The actual grant per pupil varies from one school to another depending on three factors: (1) the size of the school (number of pupils), (2) the age of the pupils (pupils over the age of 13 release a higher subsidy), and (3) the municipality or school district. To be eligible for government grants, the free school/private school must be self-governing institutions with an established board of governors responsible to the Ministry of Children and Education, offer teaching that measures up to corresponding state schools, be of a certain minimum size and cater to a minimum number of students. Moreover, the school must not be owned by a private individual or run for private profit. The funds received may only be used to benefit the school and its activities, while all free schools/private schools are required to ensure an additional degree of self-financing. However, schools are not allowed to receive over DKK 20,000 in donations (USD 3,218) from state authorities or natural and legal persons from countries outside the European Union and European Economic Area.
Private non-formal education activities also receive government grants if they are organized as self-governing institutions (with their own board and statute), with the size of grants determined by each municipality. The government additionally provides taximeter, per-student funding to private independent boarding schools.
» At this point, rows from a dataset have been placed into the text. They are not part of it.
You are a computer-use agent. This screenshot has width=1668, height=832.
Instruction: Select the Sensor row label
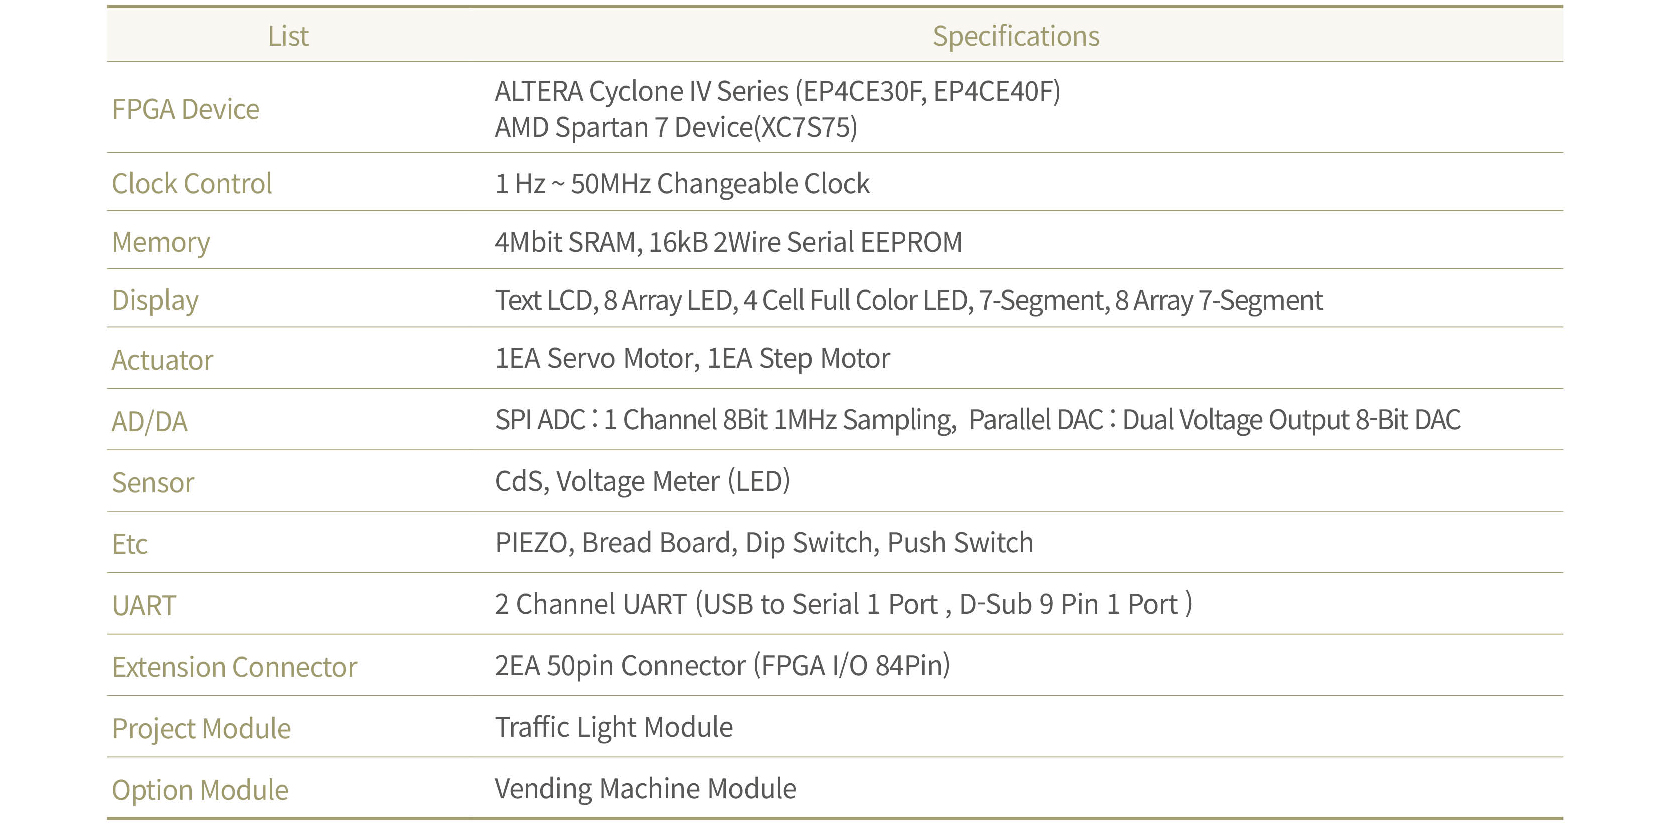point(152,482)

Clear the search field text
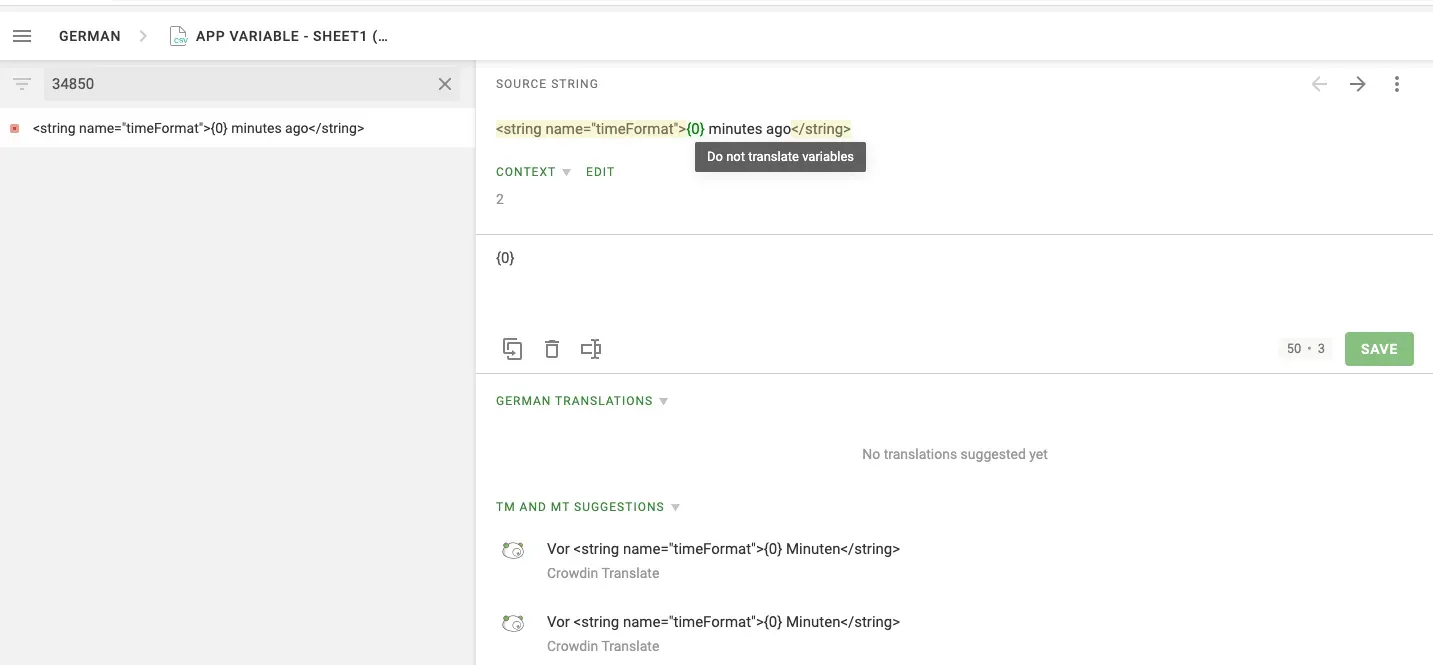[445, 84]
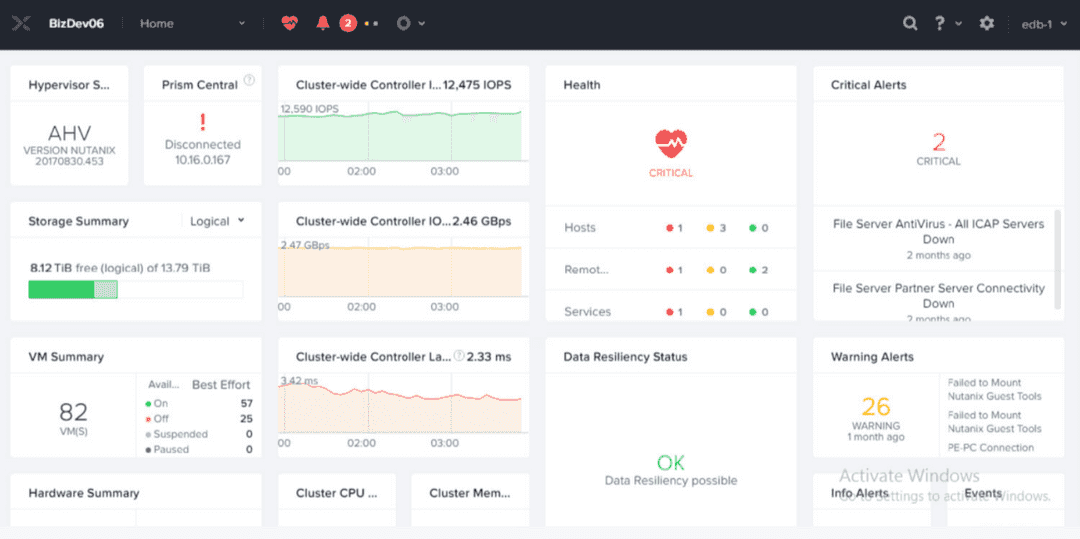Click the health heart icon in top bar
This screenshot has height=539, width=1080.
coord(289,23)
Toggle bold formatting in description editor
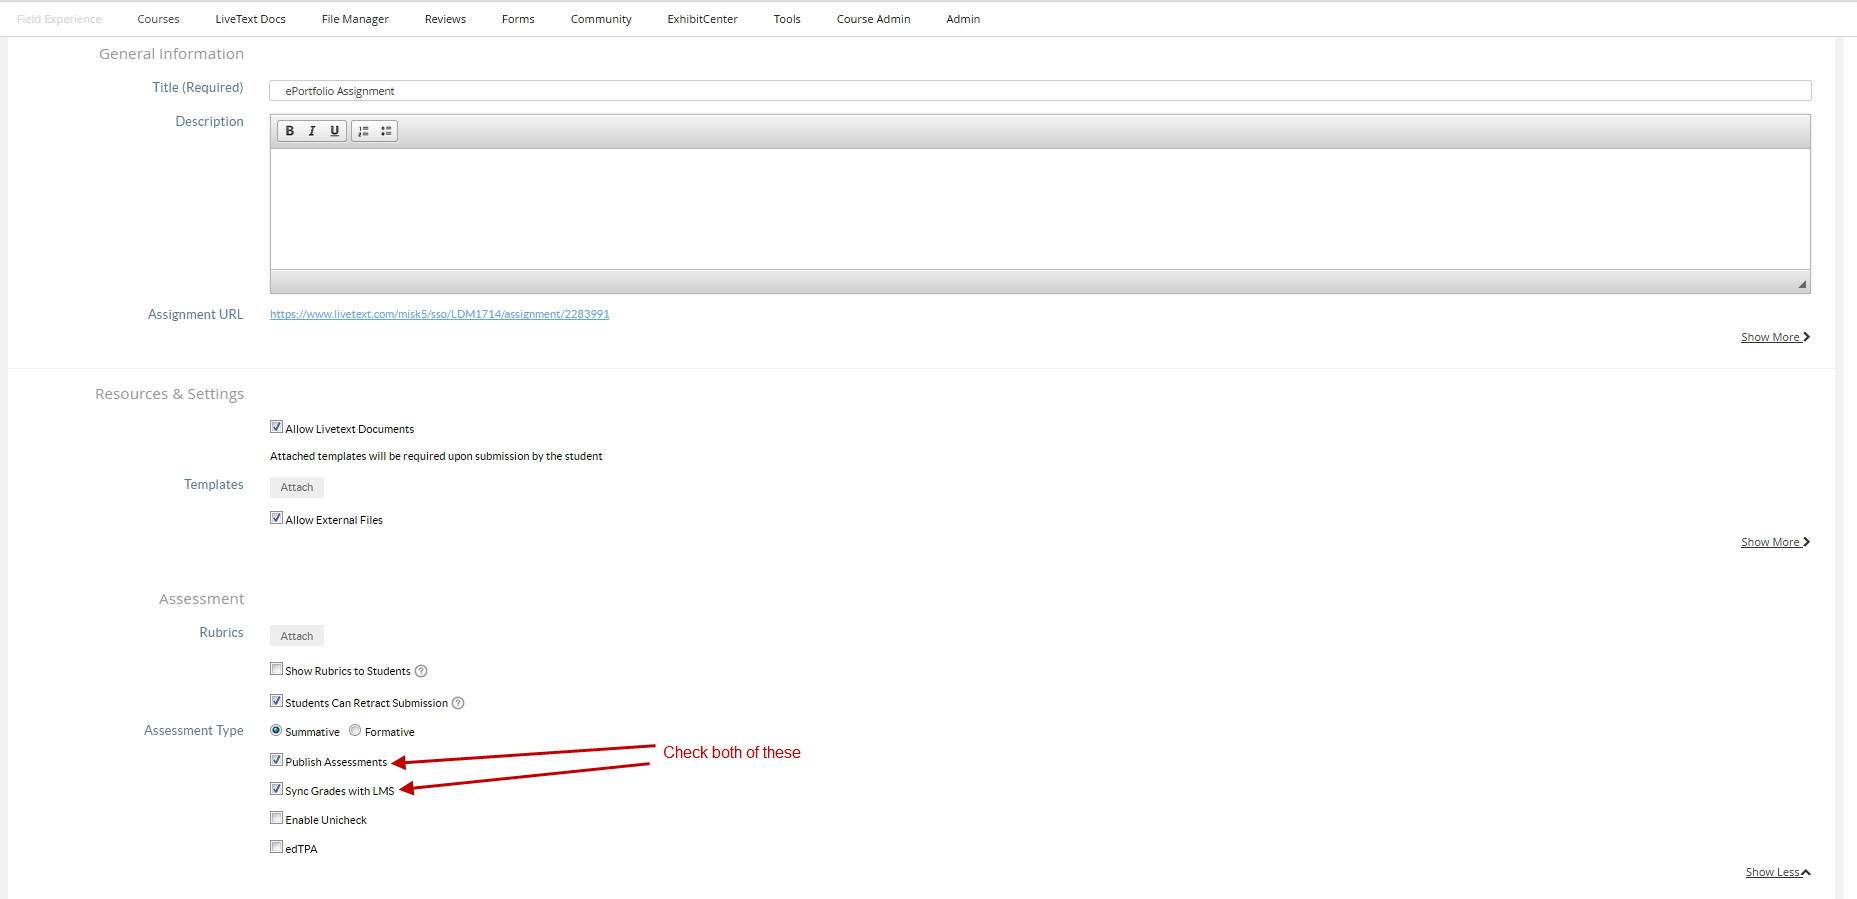Viewport: 1857px width, 899px height. 290,131
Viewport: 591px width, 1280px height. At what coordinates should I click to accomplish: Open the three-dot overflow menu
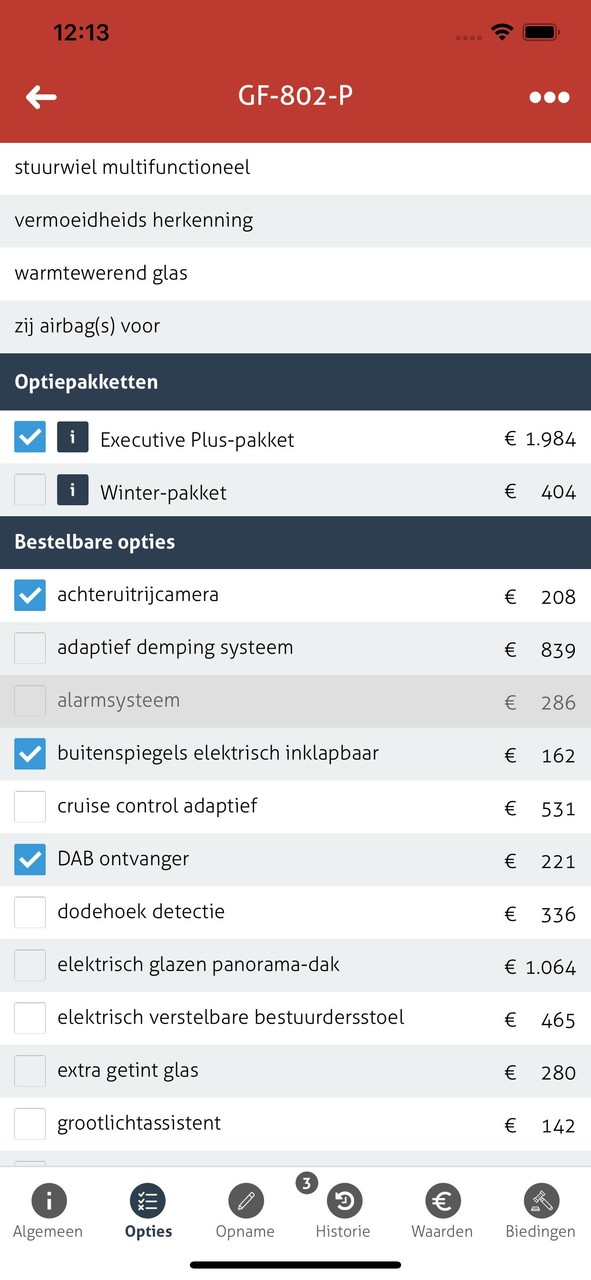(x=548, y=97)
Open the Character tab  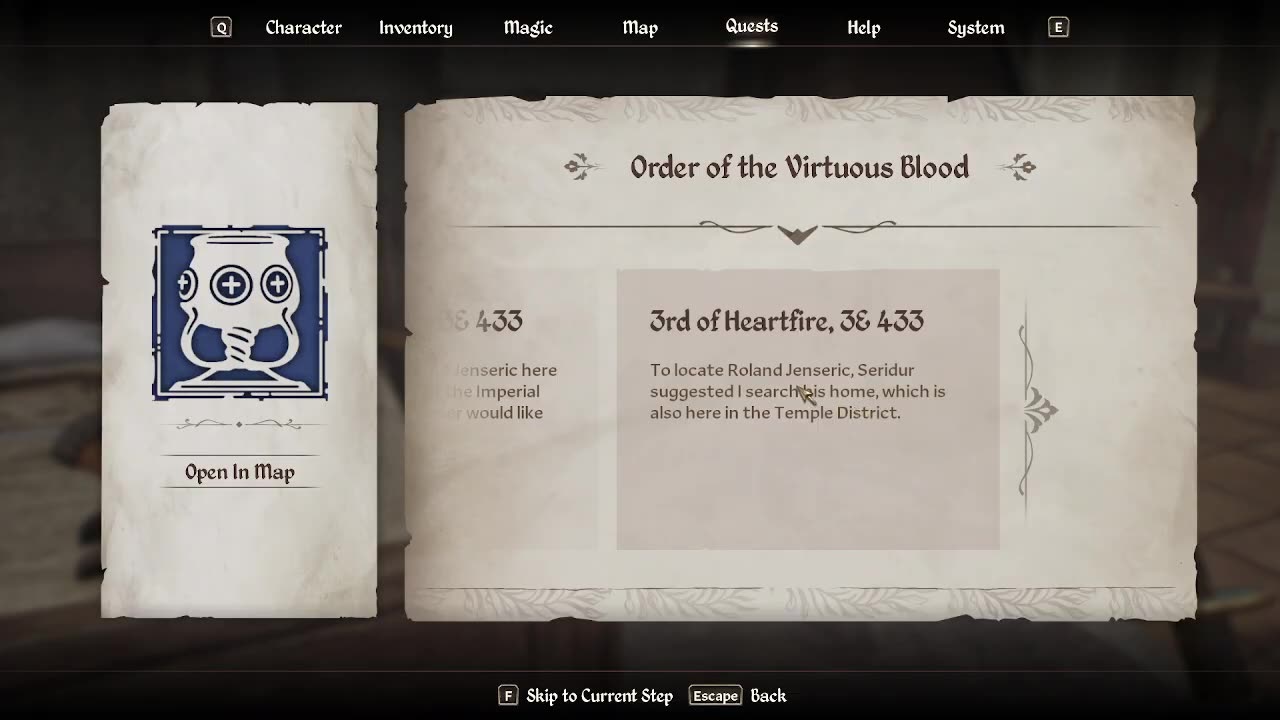[304, 28]
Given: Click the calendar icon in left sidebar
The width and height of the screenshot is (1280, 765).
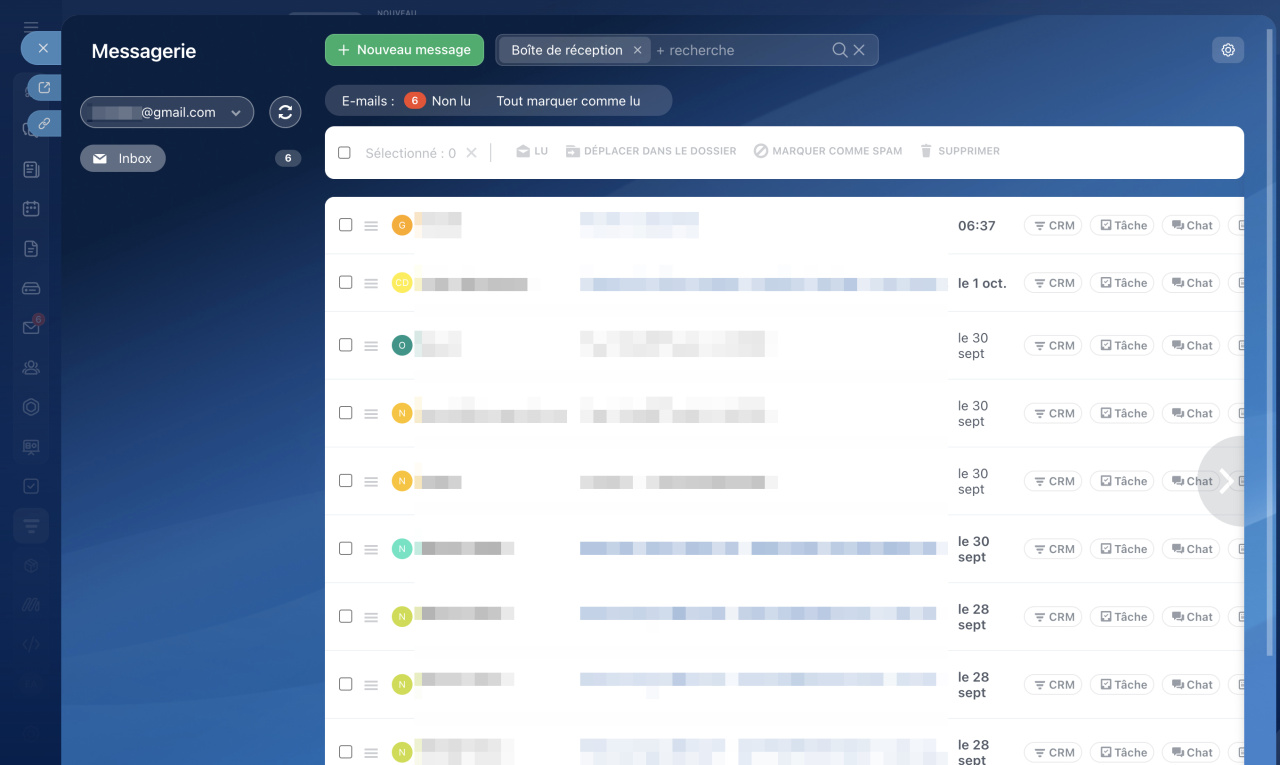Looking at the screenshot, I should (31, 208).
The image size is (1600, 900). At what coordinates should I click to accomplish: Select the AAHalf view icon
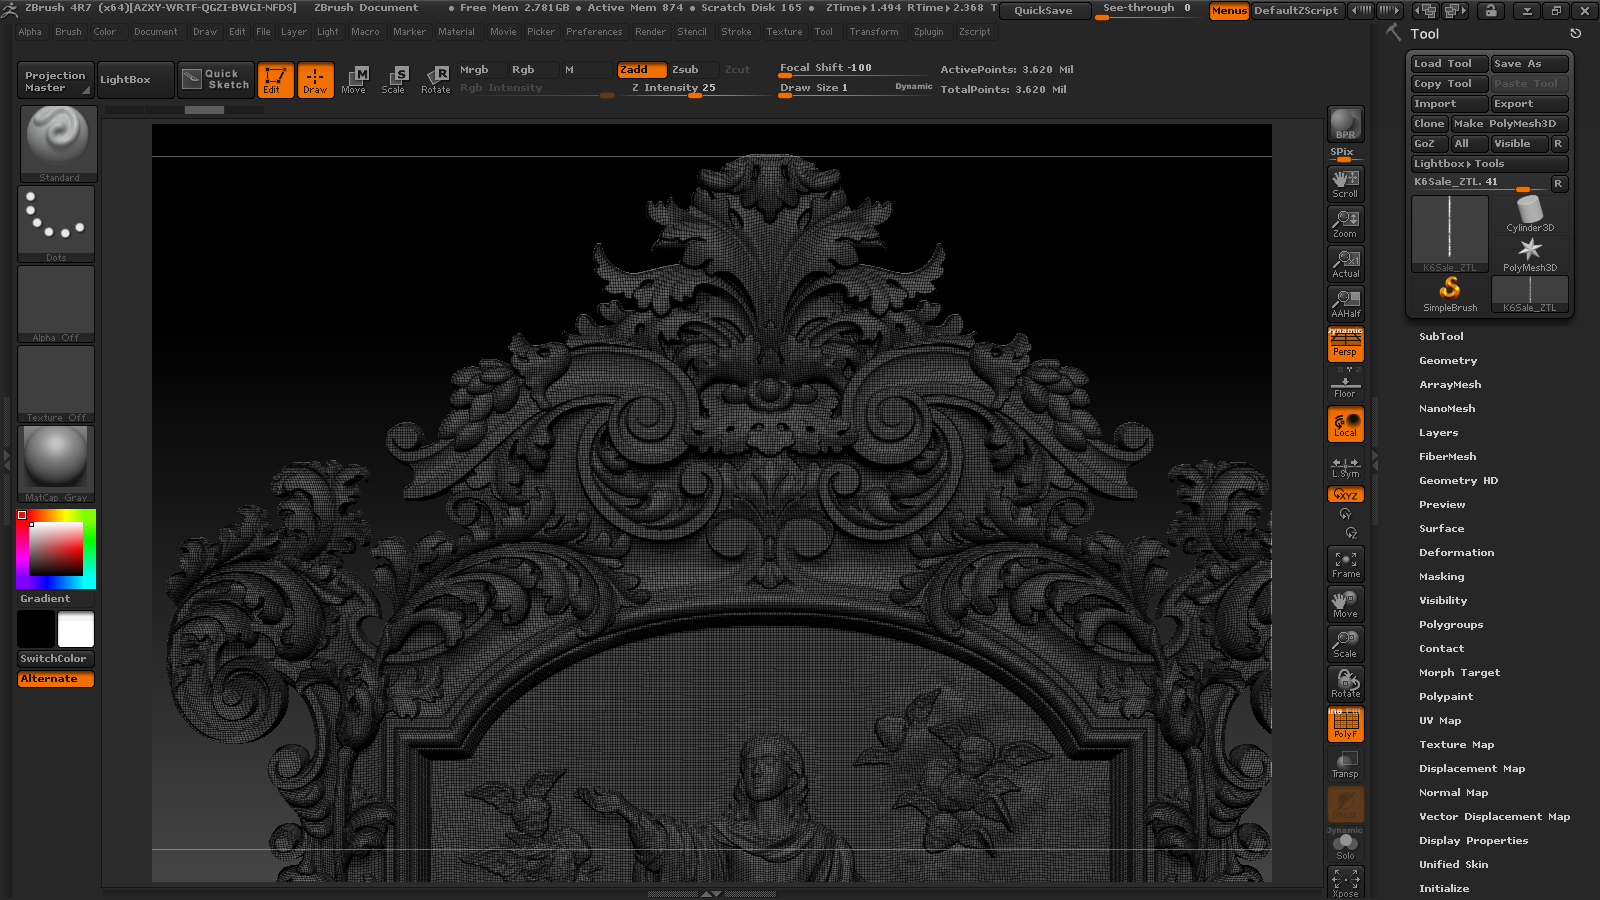tap(1345, 303)
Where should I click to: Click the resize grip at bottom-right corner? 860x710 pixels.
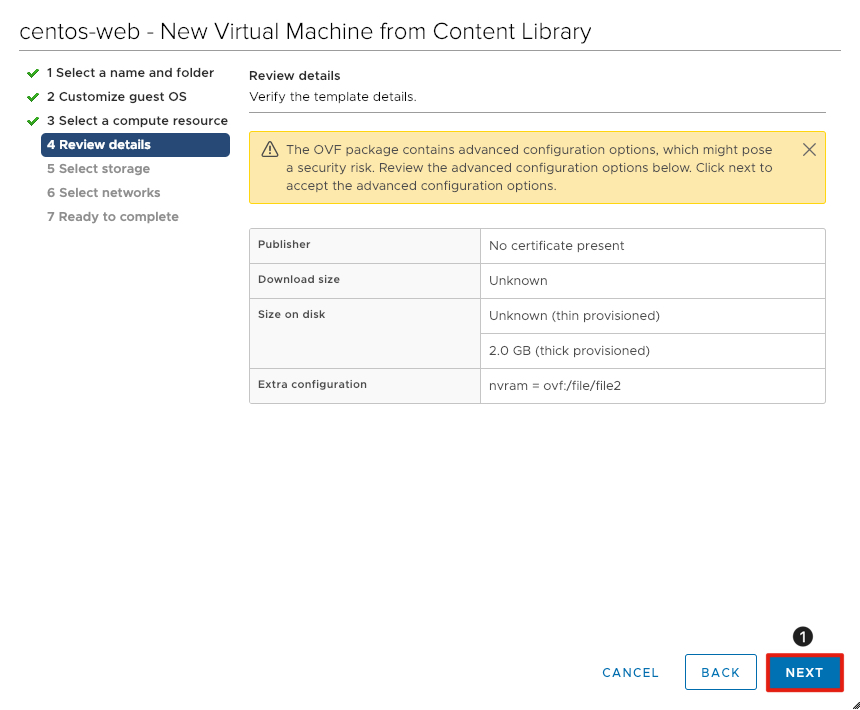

Quality of teaching and learning
Curriculum and education standards: Free schools/private schools at primary and lower secondary level can provide teaching in accordance with their own philosophy, within the framework of the Private Schools Act No. 1656/2021. This means that the courses may not necessarily be the same as courses in state schools. However, there must be an alignment between state and private schools in terms of curricula and examination (with private education required to measure up to education in state schools). There are certain curriculum requirements which all free schools/private schools must follow, with a minimum of three courses in each subject area (humanities and natural sciences) and certain compulsory courses. Irrespective of the provider, the teaching must lead to the common curriculum goals, support the pupils overall development, and prepare pupils to live in a society like Denmark with freedom and democracy. The language of instruction must be Danish, with the exception of German minority schools which teach in German. In special cases, the Ministry of Children and Education may approve a different language of instruction (such as for international schools). Private schools at upper secondary level differ from private “basic” schools in that their curriculum is governed by the same rules that apply to state schools, under the Act on General Upper Secondary Education No.1716/2016. This is because both types of schools lead to the same final examination, the upper secondary school leaving examination (”Studentereksamen”). However, the Ministry of Children and Education may deviate from the curricula provisions in special cases and for limited periods of time in order to promote experimental teaching activities and alternative pedagogical work. An efterskole will typically choose to offer the same compulsory subjects and final examinations as state schools. In addition to this, many schools focus on special subjects such as sport, music or outdoor life, while others offer special education of various kinds.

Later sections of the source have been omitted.